***** Data section *****

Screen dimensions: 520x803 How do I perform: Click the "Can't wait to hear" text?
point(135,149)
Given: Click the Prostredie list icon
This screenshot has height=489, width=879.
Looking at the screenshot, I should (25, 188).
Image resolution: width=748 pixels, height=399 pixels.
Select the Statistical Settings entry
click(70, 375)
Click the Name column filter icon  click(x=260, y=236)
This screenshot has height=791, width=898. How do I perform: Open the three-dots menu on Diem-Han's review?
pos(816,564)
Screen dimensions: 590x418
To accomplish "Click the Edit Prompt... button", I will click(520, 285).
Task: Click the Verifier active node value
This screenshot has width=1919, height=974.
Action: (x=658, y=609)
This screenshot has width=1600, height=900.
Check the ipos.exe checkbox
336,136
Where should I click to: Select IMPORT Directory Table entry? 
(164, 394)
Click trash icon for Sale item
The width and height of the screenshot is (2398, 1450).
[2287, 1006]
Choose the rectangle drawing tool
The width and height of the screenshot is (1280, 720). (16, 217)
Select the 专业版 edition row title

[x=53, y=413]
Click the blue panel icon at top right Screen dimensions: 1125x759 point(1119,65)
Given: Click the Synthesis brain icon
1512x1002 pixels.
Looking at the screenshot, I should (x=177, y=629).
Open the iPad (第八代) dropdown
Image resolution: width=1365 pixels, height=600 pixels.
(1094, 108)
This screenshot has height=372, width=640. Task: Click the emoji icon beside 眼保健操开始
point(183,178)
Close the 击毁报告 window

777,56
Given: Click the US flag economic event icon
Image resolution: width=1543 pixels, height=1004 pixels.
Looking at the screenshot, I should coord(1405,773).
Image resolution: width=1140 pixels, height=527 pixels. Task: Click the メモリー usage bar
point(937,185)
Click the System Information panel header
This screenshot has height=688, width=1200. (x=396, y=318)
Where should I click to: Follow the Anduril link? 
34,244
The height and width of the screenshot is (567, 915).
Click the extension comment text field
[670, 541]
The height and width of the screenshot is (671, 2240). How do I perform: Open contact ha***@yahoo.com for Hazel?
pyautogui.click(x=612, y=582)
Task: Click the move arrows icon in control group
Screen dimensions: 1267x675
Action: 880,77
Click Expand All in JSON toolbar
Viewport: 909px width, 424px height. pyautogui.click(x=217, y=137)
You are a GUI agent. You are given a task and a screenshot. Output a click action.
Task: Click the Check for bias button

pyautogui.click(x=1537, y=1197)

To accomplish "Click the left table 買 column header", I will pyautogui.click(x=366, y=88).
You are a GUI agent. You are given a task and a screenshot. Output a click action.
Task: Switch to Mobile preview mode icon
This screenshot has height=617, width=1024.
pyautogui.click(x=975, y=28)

*****

> _Task to carry out_: Quote all of the material above word for word, from the first line through the last.

> _Complete answer_:
Screen dimensions: 520x803 How do I perform: Click the "Can't wait to hear" text?
point(135,149)
Given: Click the Prostredie list icon
This screenshot has height=489, width=879.
Looking at the screenshot, I should (25, 188).
Image resolution: width=748 pixels, height=399 pixels.
Select the Statistical Settings entry
click(70, 375)
Click the Name column filter icon  click(x=260, y=236)
This screenshot has height=791, width=898. How do I perform: Open the three-dots menu on Diem-Han's review?
pos(816,564)
Screen dimensions: 590x418
To accomplish "Click the Edit Prompt... button", I will click(520, 285).
Task: Click the Verifier active node value
This screenshot has width=1919, height=974.
Action: (x=658, y=609)
This screenshot has width=1600, height=900.
Check the ipos.exe checkbox
336,136
Where should I click to: Select IMPORT Directory Table entry? 
(164, 394)
Click trash icon for Sale item
The width and height of the screenshot is (2398, 1450).
[2287, 1006]
Choose the rectangle drawing tool
The width and height of the screenshot is (1280, 720). (16, 217)
Select the 专业版 edition row title

[x=53, y=413]
Click the blue panel icon at top right Screen dimensions: 1125x759 point(1119,65)
Given: Click the Synthesis brain icon
1512x1002 pixels.
Looking at the screenshot, I should (x=177, y=629).
Open the iPad (第八代) dropdown
Image resolution: width=1365 pixels, height=600 pixels.
(1094, 108)
This screenshot has height=372, width=640. Task: Click the emoji icon beside 眼保健操开始
point(183,178)
Close the 击毁报告 window

777,56
Given: Click the US flag economic event icon
Image resolution: width=1543 pixels, height=1004 pixels.
Looking at the screenshot, I should coord(1405,773).
Image resolution: width=1140 pixels, height=527 pixels. Task: Click the メモリー usage bar
point(937,185)
Click the System Information panel header
This screenshot has height=688, width=1200. (x=396, y=318)
Where should I click to: Follow the Anduril link? 
34,244
The height and width of the screenshot is (567, 915).
Click the extension comment text field
[670, 541]
The height and width of the screenshot is (671, 2240). How do I perform: Open contact ha***@yahoo.com for Hazel?
pyautogui.click(x=612, y=582)
Task: Click the move arrows icon in control group
Screen dimensions: 1267x675
Action: 880,77
Click Expand All in JSON toolbar
Viewport: 909px width, 424px height. pyautogui.click(x=217, y=137)
You are a GUI agent. You are given a task and a screenshot. Output a click action.
Task: Click the Check for bias button

pyautogui.click(x=1537, y=1197)

To accomplish "Click the left table 買 column header", I will pyautogui.click(x=366, y=88).
You are a GUI agent. You are given a task and a screenshot. Output a click action.
Task: Switch to Mobile preview mode icon
This screenshot has height=617, width=1024.
pyautogui.click(x=975, y=28)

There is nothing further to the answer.